◆ Material for this task
*** Begin section ***
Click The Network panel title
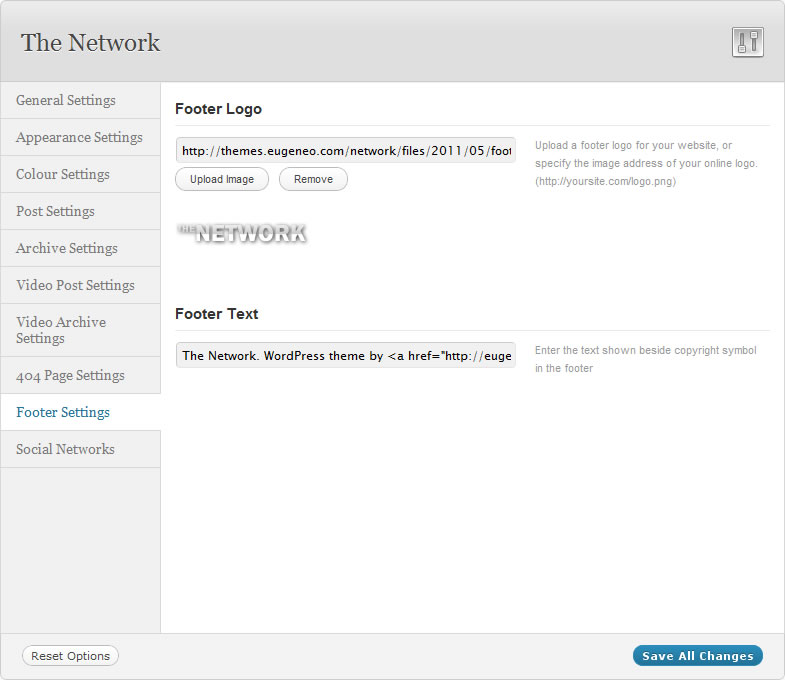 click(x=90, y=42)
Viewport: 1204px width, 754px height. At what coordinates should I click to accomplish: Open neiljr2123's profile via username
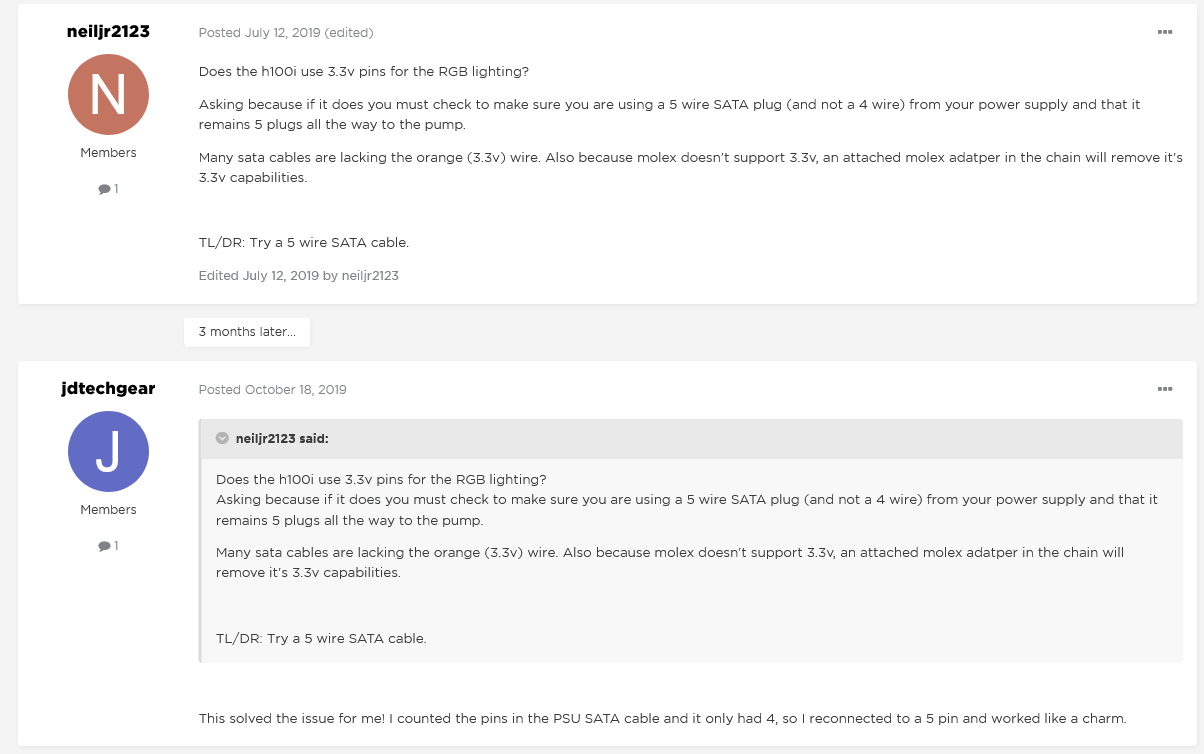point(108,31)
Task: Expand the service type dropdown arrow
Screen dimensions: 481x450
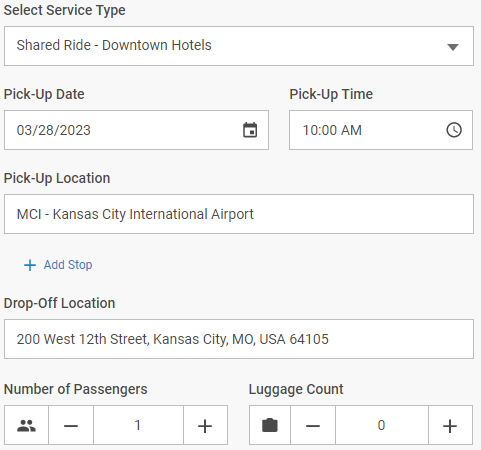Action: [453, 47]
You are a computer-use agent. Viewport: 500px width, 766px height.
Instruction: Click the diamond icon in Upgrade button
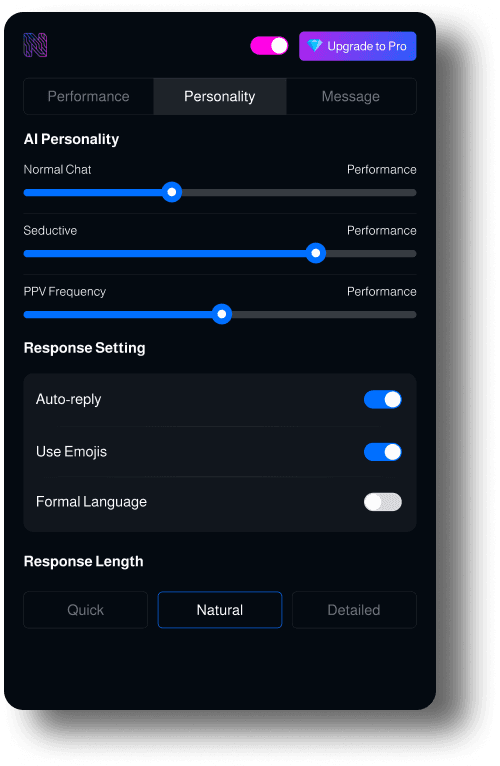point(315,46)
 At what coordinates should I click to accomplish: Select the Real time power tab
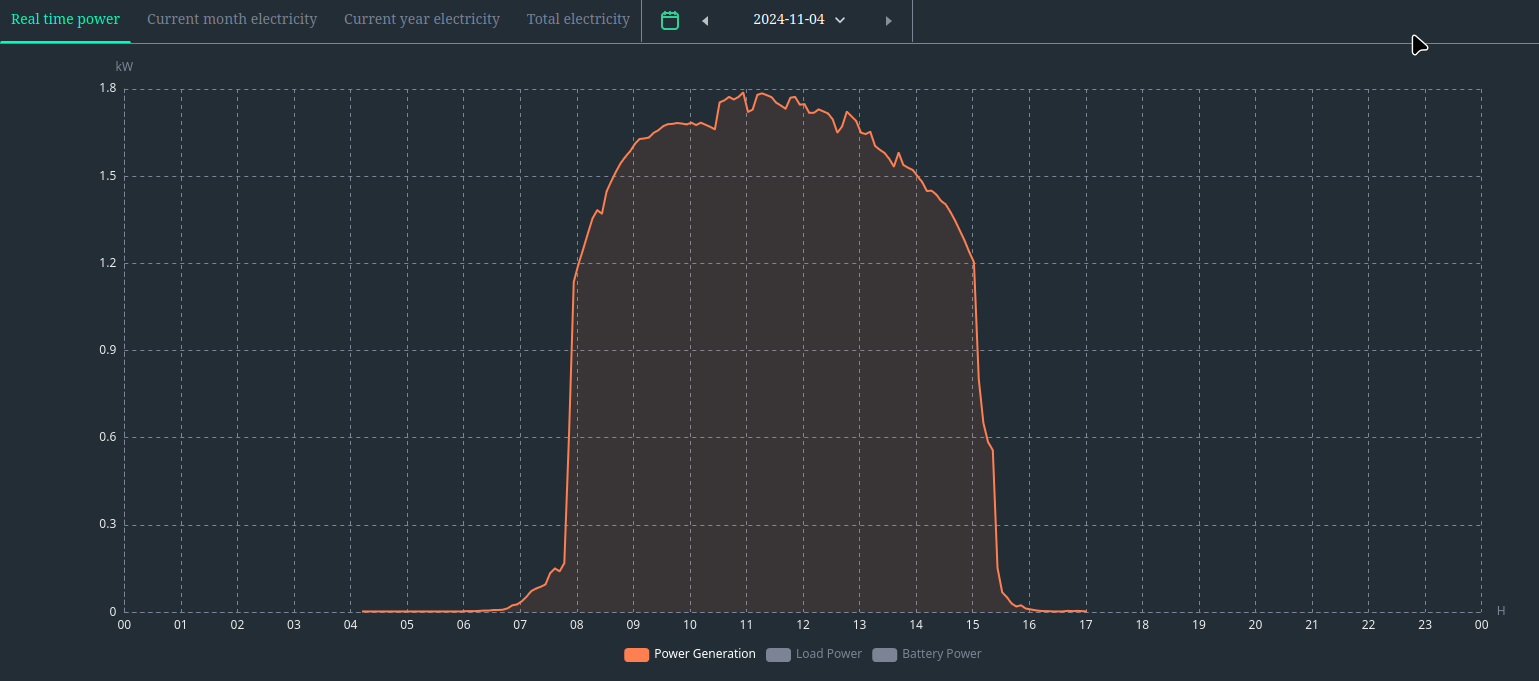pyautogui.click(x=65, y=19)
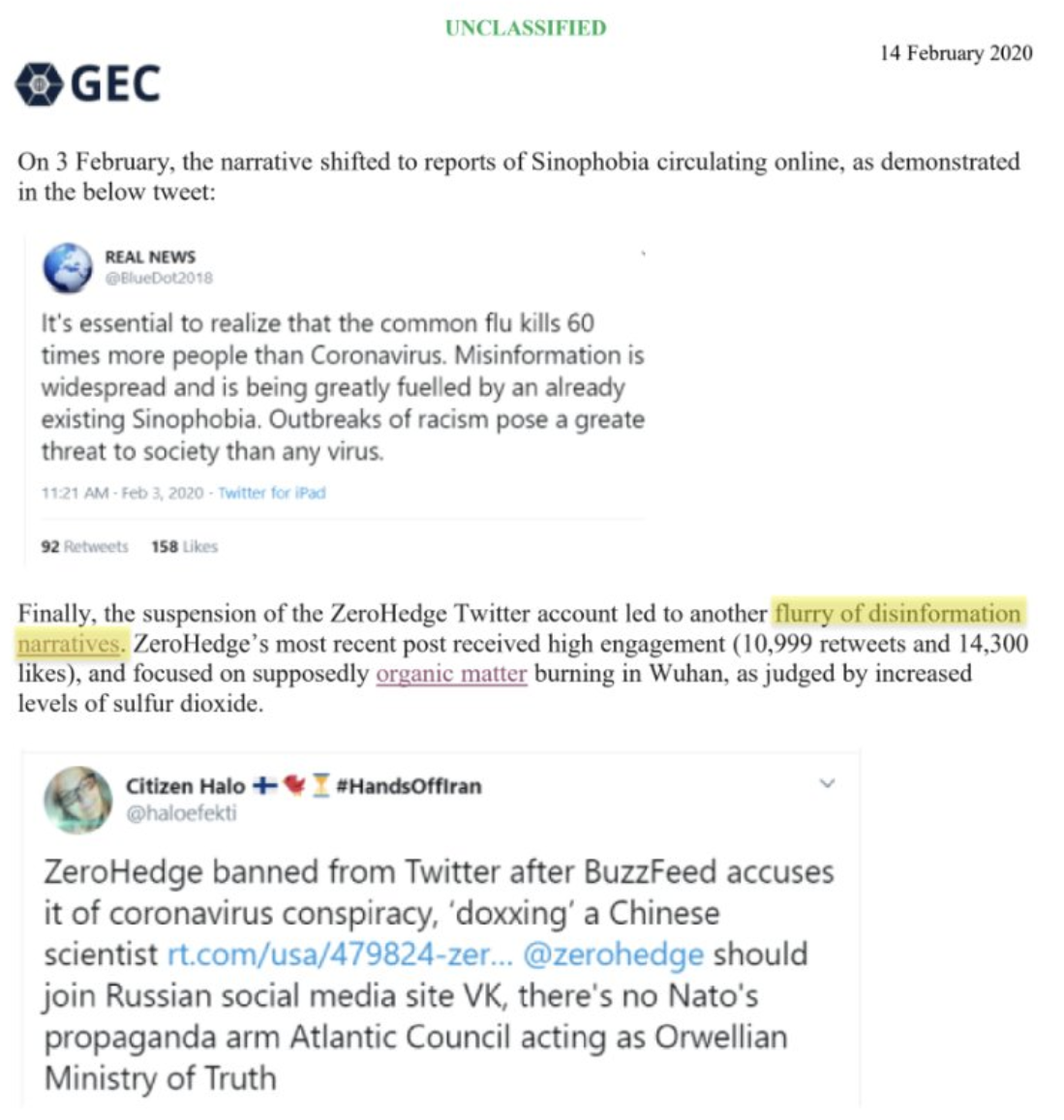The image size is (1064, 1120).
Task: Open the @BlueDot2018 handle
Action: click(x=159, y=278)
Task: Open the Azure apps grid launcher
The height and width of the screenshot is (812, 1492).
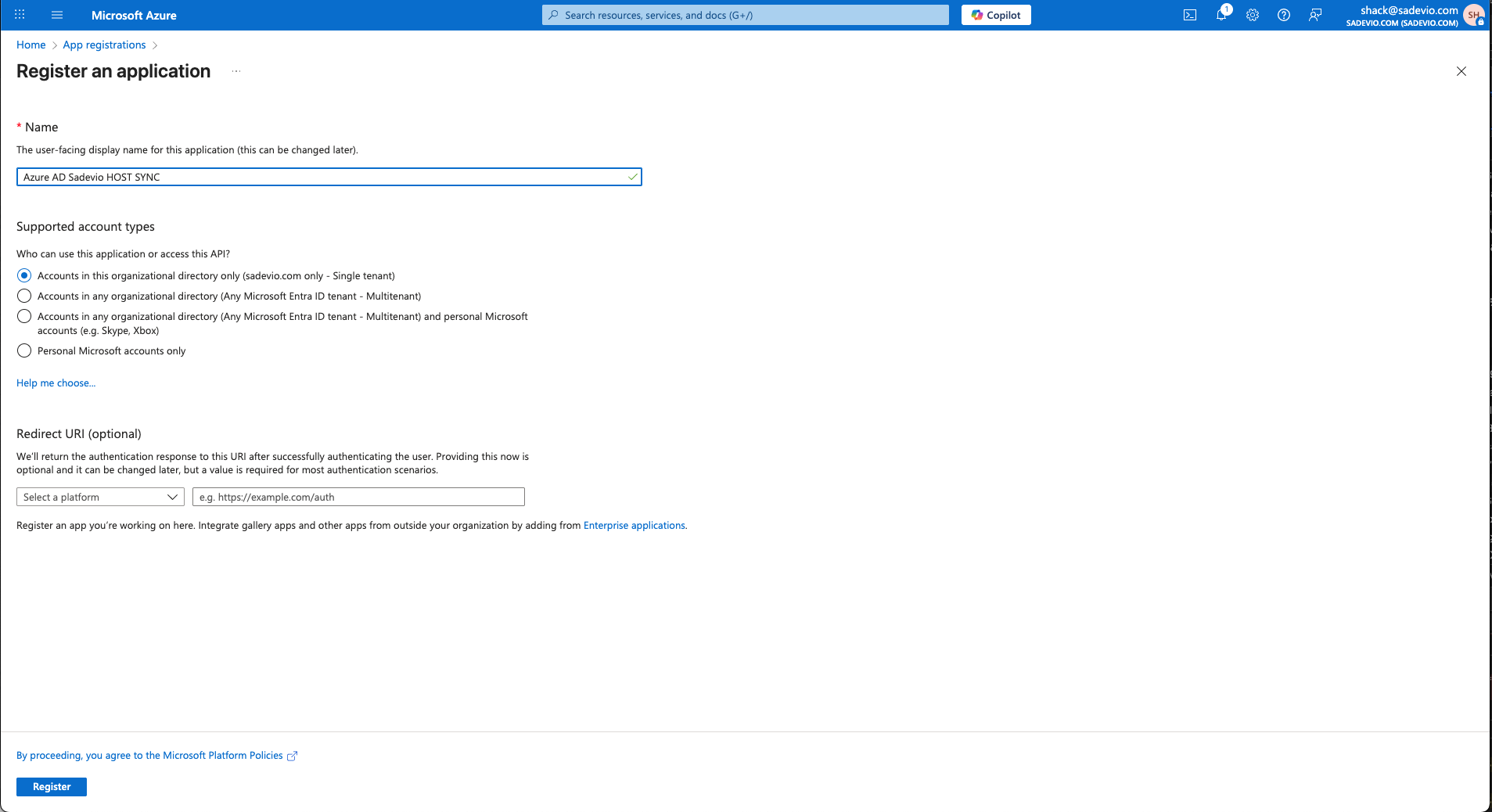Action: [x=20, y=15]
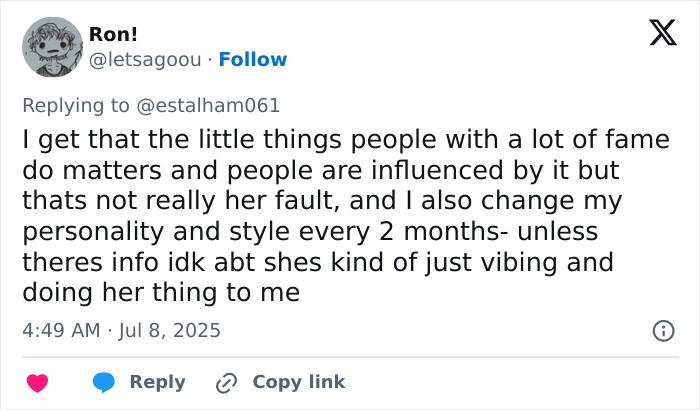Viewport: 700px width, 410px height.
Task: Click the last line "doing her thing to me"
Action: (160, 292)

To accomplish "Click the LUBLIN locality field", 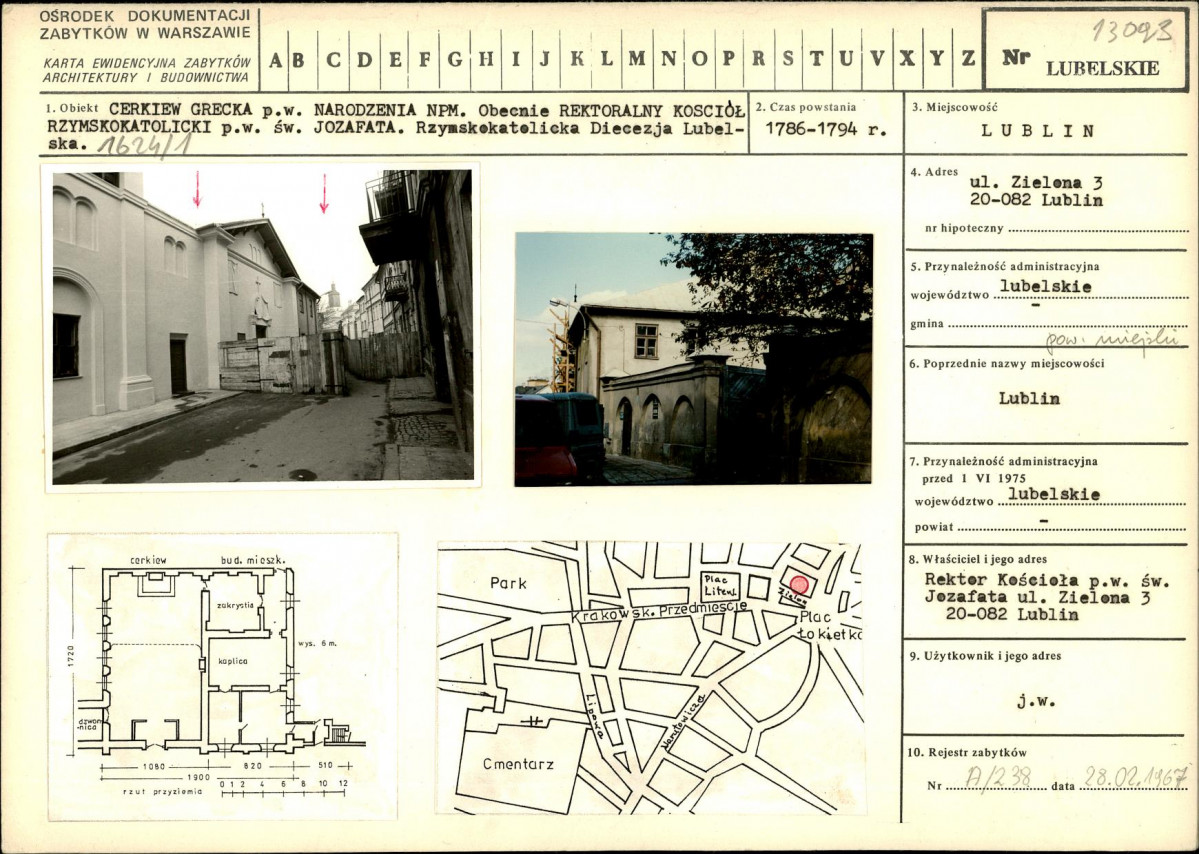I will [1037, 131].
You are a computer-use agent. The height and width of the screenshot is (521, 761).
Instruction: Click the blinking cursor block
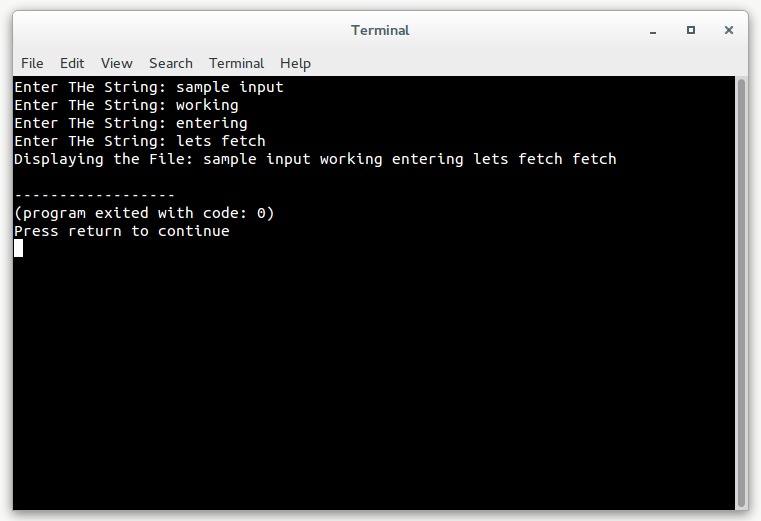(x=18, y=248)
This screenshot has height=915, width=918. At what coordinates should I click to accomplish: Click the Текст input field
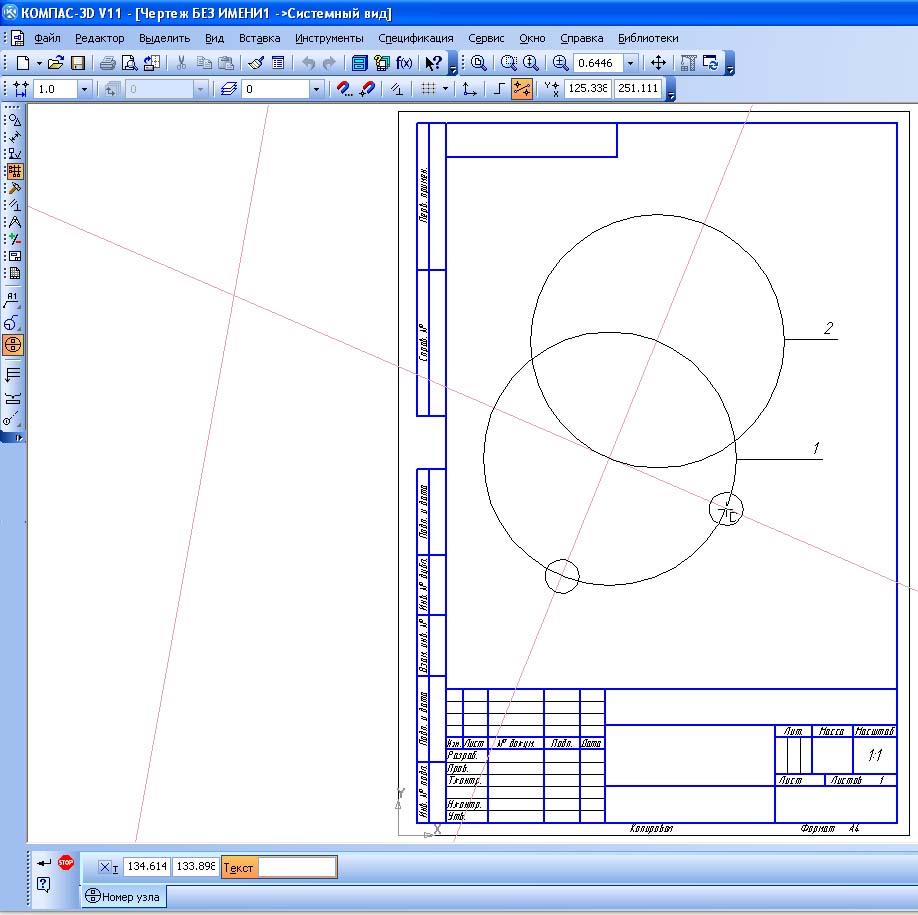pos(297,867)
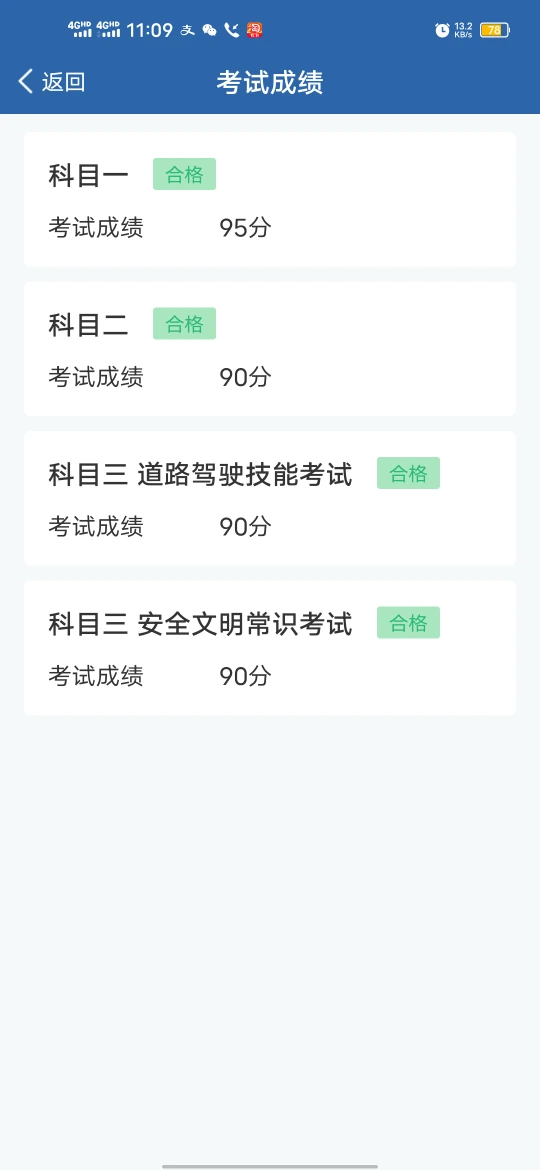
*** End section ***
◆ Exercise brief
Copy all lines of the records in which the string "computer" can be found.

◆ Finished task
You are a computer-use agent. Viewport: 500px width, 766px height.
You are a computer-use agent. The height and width of the screenshot is (521, 761).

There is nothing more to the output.